This story was first published at Colorado Newsline.
DENVER | The Trump administration sued Colorado over its law restricting large-capacity magazines for rifles a day after it sued Denver over its assault weapons ban.
The lawsuit, filed by the U.S. Department of Justice Wednesday, says the state’s restrictions on magazines capable of holding more than 15 rounds violate the Second Amendment rights of Coloradans.
“Colorado’s ban on certain magazines is political virtue signaling at the expense of Americans’ constitutional right to keep and bear arms,” Assistant Attorney General Harmeet Dhillon, who leads the Civil Rights Division, said in a statement. “Under my direction, the Division’s Second Amendment Section will continue to defend law-abiding Americans’ rights against unconstitutional restrictions on their right to possess arms which are owned by tens of millions of their fellow citizens.”
Last week, Dhillon wrote to Denver and Colorado officials saying the department would file lawsuits if they did not voluntarily comply with demands to cease enforcement of bans on semiautomatic rifles and large-capacity magazines by 5 p.m.
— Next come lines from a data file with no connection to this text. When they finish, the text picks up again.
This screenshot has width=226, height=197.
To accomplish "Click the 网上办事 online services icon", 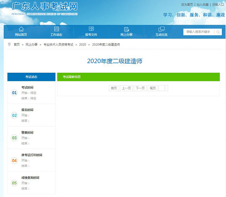I will pyautogui.click(x=126, y=29).
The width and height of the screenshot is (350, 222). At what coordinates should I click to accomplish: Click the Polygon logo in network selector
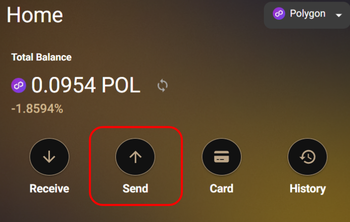pos(279,13)
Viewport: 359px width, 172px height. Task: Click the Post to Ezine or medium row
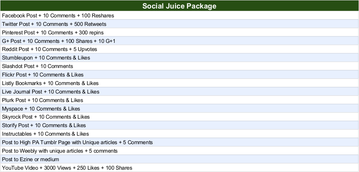(x=31, y=159)
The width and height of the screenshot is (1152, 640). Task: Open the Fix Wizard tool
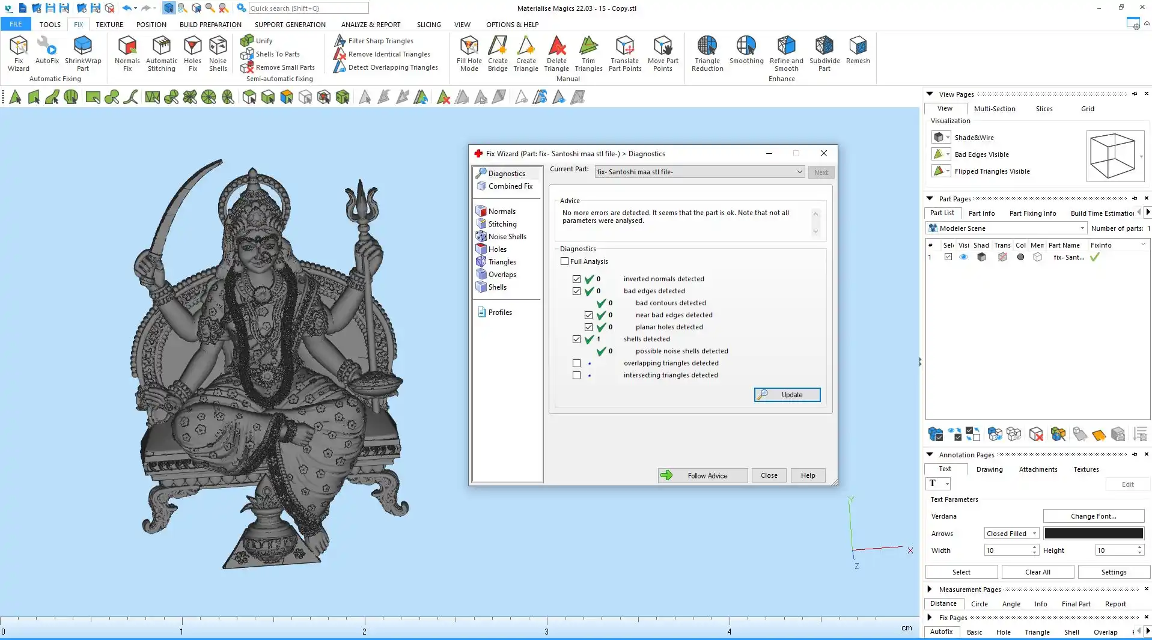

Eastern time Tuesday. Denver City Attorney Miko Brown responded, calling the request “baseless, irresponsible, and a clear overreach of the federal government’s power.” The department filed a lawsuit against the city ahead of the 5 p.m. deadline.

Both lawsuits say enforcement of the state and city policies deprive citizens of their Second Amendment rights. The lawsuits make identical requests of the court to prohibit Denver and Colorado from enforcing their bans and order that they adopt new policies and procedures.
Colorado has restricted the sale and possession of magazines carrying more than 15 rounds since 2013, when the Colorado Legislature passed a law following the deadly 2012 mass shooting at a movie theater in Aurora. Last year, the state Legislature passed a law to require anyone who purchases a semiautomatic firearm to pass certain training requirements. Efforts to prohibit the making, buying and selling of assault weapons, but not the possession of them, failed in 2023 and 2024.
The Colorado Supreme Court unanimously upheld the 2013 state law in 2020, when Rocky Mountain Gun Owners brought a lawsuit against it in state court.
Denver law has restricted the sale and possession of assault weapons since 1989.
Attorney general defiant
Colorado Attorney General Phil Weiser, a Democrat who is running for governor, said the lawsuit against the state is a “dangerous overreach” by the Department of Justice and “turns the mission of the DOJ’s Civil Rights Division on its head.”
“Large-capacity magazine laws are responsible policies that satisfy Second Amendment protections, decrease the deadly impacts of mass shootings, and save lives,” Weiser said in a statement. “The state has a duty to protect Colorado residents from gun violence, and I will vigorously defend our state large-capacity magazine limit law from this attack by the Trump Justice Department.”
Ian Escalante, executive director of Rocky Mountain Gun Owners, said Colorado “has shown nothing but disdain for our God-given rights for the last decade.”
“They have been brazenly torching the Constitution and until now, have faced little to no repercussions,” Escalante said in a statement. “I pray this is the beginning of a recurring trend from the DOJ: systematically undoing all the damage inflicted on Coloradans by the tyrants in Denver, and the beginning of the end of the gun control apparatus here in Colorado.”
Janet Carter, managing director of Second Amendment litigation at Everytown Law, said the lawsuit is a “dangerous threat to public safety” and an attack on Colorado’s “life-saving magazine capacity limit.”
“Mass shooters using those magazines can fire dozens of rounds in seconds, and Colorado’s common sense measure has protected its residents for over a decade,” Carter said in a statement. “Coming just a day after their suit against Denver, it is clear that the DOJ is working to strip communities of the tools they need to keep people safe. We stand with Colorado and will fight to defend these constitutional, vital, and life-saving laws.”